Top of Input data

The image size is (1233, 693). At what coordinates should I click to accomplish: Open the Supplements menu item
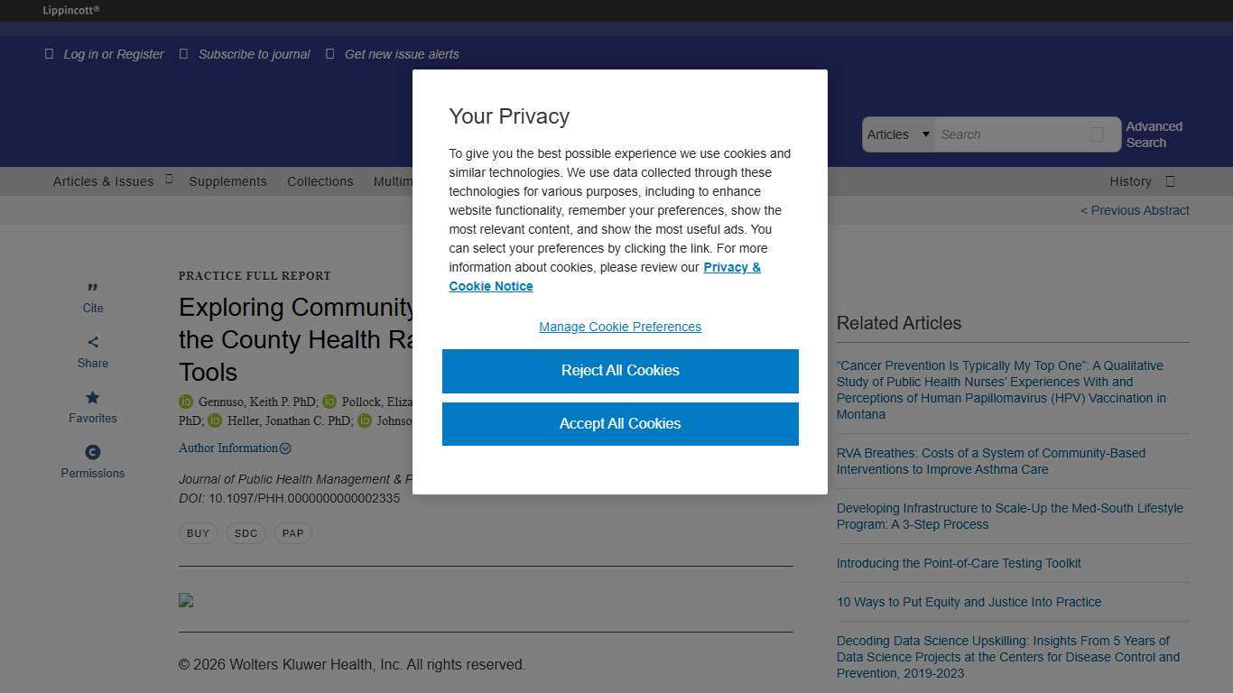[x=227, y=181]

Bottom of Input data
Top of Input data

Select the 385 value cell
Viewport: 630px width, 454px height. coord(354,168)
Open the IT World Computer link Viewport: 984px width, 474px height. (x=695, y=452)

Bottom of Input data
Top of Input data

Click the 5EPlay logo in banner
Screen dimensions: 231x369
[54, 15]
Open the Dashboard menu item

Bottom of Input data

# [Action item]
Using the records above, set down exactly the lines from the one with "Select the 385 value cell" through the one with "Open the IT", inclusive, and nothing more.

# [Exercise output]
Select the 385 value cell
Viewport: 630px width, 454px height. coord(354,168)
Open the IT World Computer link Viewport: 984px width, 474px height. (x=695, y=452)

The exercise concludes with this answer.